Jim McSweeney is June’s next door neighbour. He also has family a thousand miles away, and the same smartphone contract. He has the same issues with conversations stopping and restarting, but for him, they don’t matter. He enjoys the banter with his GP when the connection breaks down yet again, loves being able to show instead of having to tell, and thanks the system for saving him from many a long and boring trip to the GP surgery.

*** *** ***

After thorough discussion of the literature on usability and usability evaluation, Cockton concludes in Section 15.5.3 that

  1. There are fundamental differences on the nature of usability, i.e., it is either an inherent property of interactive systems, or an emergent property of usage. There is no single definitive answer to what usability ‘is’. […]

  2. There are no universal measures of usability, and no fixed thresholds above or below which all interactive systems are or are not usable. […]

  3. Usability work is too complex and project-specific to admit generalisable methods. What are called ‘methods’ are more realistically ‘approaches’ that provide loose sets of resources that need to be adapted and configured on a project by project basis.”

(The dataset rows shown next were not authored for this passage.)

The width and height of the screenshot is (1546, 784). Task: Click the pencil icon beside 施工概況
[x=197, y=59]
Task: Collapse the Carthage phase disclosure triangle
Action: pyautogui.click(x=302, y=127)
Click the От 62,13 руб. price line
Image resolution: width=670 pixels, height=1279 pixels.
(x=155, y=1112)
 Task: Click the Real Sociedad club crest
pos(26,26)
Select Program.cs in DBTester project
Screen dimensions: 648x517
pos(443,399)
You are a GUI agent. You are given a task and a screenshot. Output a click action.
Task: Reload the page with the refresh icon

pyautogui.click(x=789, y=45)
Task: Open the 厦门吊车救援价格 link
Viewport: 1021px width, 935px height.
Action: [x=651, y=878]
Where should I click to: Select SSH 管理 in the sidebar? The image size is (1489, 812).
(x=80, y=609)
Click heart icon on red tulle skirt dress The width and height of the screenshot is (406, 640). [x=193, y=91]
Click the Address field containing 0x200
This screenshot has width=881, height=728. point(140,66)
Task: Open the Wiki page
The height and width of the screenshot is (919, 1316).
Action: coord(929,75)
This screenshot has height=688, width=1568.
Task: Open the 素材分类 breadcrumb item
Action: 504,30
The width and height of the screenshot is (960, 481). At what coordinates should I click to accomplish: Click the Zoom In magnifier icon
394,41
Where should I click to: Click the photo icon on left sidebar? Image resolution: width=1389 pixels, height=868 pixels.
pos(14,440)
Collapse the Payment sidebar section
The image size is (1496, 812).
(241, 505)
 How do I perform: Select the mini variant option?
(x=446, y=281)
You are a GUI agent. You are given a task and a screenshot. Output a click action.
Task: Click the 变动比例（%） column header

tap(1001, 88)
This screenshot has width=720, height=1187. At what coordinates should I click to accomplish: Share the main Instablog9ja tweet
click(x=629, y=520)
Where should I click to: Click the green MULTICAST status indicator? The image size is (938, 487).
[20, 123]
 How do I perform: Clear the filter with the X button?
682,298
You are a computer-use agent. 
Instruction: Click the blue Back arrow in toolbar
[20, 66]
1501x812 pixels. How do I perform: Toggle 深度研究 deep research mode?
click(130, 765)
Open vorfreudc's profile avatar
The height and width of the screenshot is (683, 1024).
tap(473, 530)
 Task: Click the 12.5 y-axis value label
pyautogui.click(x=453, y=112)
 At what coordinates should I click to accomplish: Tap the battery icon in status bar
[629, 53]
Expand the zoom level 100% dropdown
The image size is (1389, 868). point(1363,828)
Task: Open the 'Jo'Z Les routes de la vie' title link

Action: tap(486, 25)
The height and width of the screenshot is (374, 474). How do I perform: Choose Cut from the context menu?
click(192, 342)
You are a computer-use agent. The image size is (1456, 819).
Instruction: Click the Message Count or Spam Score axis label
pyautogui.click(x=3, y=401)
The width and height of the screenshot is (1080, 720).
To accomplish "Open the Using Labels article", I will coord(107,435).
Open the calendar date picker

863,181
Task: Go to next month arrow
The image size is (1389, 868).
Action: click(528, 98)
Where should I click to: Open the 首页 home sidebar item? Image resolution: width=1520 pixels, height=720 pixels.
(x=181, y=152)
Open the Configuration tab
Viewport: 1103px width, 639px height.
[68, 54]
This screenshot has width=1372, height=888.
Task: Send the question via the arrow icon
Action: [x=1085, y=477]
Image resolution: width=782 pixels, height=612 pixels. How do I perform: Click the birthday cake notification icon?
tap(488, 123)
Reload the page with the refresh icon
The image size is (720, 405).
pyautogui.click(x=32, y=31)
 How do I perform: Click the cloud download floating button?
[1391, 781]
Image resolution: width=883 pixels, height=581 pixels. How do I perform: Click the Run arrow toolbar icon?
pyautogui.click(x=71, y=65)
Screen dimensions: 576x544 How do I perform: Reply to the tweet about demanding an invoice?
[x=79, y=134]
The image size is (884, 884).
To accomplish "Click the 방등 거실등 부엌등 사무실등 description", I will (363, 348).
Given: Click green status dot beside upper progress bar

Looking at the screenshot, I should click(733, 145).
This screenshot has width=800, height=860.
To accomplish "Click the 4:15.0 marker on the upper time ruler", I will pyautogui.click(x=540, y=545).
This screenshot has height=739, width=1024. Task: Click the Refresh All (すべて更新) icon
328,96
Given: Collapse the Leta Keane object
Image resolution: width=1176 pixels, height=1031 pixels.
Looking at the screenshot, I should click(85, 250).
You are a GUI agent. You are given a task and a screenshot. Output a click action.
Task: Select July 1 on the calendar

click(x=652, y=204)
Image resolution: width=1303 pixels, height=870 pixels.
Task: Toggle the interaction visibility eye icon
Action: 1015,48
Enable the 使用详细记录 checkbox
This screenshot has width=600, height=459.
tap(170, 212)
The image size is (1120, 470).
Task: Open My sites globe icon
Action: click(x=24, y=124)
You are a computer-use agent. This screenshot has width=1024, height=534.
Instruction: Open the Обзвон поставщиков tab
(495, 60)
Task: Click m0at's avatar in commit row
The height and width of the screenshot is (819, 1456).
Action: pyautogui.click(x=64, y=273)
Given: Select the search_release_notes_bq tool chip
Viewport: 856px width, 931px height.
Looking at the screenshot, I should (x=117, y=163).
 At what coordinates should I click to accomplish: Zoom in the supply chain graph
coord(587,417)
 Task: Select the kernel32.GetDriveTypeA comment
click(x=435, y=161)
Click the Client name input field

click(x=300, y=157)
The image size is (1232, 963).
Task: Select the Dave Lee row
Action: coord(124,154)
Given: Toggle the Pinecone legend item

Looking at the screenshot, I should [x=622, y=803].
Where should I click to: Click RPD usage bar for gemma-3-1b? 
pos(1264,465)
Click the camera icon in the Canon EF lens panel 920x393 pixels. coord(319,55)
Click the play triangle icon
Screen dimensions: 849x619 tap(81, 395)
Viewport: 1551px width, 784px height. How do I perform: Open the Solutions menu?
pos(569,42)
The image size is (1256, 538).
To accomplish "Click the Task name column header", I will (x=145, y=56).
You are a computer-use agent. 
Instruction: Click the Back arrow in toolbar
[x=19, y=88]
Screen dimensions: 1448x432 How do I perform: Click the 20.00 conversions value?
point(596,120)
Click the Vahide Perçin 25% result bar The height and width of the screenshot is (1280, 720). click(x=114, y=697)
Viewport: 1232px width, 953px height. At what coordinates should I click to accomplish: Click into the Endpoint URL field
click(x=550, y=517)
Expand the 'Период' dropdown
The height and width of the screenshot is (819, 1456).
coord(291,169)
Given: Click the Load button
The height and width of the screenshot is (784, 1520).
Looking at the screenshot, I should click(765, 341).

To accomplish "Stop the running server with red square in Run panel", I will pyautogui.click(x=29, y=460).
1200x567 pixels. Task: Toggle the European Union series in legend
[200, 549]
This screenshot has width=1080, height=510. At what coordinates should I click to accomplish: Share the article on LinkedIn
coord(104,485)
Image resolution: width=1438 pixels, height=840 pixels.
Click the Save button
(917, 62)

Jane, June, and Jim have shown how usability emerges from the context in which the system is being used. In Jane’s case, the system works fine, but there are unexpected difficulties due to her living space. In June’s case, the system is hard to use, and it’s not worth it for her. In Jim’s case, the system is his salvation.

But if there is no one clear usability metric, then what are practitioners to do?

The first step is to genuinely listen to people’s concerns. Next steps and solutions will again vary by context.

For example, Jane could order a headset online, which would make her much easier to understand. June could shut off the video component of the consultation software, which consumes bandwidth and leads to most crashes, and only switch it back on again if the GP really needs to see her.

No rarely means never – in most cases, it means not specifically this, not right now, not right here. It is up to us to decipher it, and to design the interaction between human and eHealth system so we can get from no to yes.